Finie im Beitragsfoto: einige Wochen nach dem Fund – noch abgemagert
Fini kam einst als Fundtier in eine gefährliche Leerstelle hinein, die durch den drohenden Verlust meiner Tochter entstanden war. Rein in das Gefühl: „Ich verliere mein Kind.“
Und dann kam dieses kleine Wesen. Schutzbedürftig. Abhängig und ganz nah bei mir.
Ich konnte beschützen, nähren, aufpassen, Familie sein, Bindung leben. Und sie linderte all meine Ängste.
Deswegen sage ich immer: „Fini war meine Familie.“
Und nun meine kleine Maus, 5 Jahre alt, und da ist sie wieder: Angst, Bedrohung, Schmerz.

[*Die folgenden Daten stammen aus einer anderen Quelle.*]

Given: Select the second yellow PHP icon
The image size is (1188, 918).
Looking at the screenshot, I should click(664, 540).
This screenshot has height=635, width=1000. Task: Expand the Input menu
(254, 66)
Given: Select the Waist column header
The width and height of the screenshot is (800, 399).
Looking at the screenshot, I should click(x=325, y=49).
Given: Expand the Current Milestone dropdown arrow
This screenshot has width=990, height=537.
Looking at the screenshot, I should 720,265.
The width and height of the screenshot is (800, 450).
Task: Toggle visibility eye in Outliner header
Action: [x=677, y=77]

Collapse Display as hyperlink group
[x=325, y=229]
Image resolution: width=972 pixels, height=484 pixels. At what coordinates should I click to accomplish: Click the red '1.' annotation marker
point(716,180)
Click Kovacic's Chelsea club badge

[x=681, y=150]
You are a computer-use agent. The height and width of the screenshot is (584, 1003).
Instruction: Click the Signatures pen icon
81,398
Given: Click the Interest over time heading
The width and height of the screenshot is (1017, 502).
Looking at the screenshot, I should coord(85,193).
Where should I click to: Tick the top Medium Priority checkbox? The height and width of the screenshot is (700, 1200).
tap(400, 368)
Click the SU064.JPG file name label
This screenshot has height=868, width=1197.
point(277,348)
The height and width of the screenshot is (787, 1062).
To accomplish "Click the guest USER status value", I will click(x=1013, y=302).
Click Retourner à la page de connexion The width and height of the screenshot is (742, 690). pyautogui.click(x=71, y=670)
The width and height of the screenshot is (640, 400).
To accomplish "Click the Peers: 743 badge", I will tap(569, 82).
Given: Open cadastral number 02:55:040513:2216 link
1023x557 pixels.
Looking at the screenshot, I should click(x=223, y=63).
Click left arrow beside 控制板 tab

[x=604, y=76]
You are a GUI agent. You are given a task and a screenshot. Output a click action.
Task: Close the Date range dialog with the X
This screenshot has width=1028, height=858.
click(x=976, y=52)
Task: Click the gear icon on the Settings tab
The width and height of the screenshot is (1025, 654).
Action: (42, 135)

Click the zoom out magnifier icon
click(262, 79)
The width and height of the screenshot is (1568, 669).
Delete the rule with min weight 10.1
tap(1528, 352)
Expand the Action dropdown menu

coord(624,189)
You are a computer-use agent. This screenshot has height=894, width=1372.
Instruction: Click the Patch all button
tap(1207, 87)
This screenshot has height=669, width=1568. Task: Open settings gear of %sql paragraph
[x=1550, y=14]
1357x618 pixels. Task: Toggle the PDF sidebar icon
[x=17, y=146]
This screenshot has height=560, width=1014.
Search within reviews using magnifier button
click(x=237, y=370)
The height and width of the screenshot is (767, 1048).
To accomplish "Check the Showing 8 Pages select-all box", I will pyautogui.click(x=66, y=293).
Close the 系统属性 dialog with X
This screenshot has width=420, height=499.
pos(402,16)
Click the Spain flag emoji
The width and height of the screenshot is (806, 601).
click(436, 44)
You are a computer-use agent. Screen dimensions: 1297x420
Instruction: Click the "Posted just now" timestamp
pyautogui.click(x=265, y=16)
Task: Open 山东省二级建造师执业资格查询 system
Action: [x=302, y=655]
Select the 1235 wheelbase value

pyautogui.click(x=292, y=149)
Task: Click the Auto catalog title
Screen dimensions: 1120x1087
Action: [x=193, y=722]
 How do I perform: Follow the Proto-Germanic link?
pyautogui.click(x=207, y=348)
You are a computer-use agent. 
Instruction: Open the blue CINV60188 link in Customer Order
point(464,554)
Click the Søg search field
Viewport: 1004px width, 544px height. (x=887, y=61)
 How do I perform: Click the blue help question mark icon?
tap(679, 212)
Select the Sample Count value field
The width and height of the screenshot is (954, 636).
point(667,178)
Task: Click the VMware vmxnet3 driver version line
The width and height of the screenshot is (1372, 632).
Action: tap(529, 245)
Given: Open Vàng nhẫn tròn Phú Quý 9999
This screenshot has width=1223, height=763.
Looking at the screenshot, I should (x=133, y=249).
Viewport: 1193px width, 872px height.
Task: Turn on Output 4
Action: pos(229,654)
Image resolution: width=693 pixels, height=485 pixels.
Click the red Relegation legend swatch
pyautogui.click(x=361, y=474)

Ich verliere meine Gedanken und mache Notizen:
Ich hab damals geschrieben: „Kaum denke ich an dich oder fällt dein Name, kann ich nicht aufhören zu weinen. Dabei war ich nie ein Mensch vieler Tränen.“ Finies Tod scheint etwas aufgebrochen zu haben. Wenn ich nicht aufpasse, gehe ich am Weinen kaputt. Längst nicht mehr („nur“) wegen Finies Tod, so viel, so viel…
Finie, mein Fienchen,
— Stella (@marv_stella) February 10, 2026
heute vor einem Jahr bestand mein ganzes Dasein nur noch aus Dunkelheit und Tränen.
Um 10:20 Uhr – heute vor einem Jahr – bist du gestorben.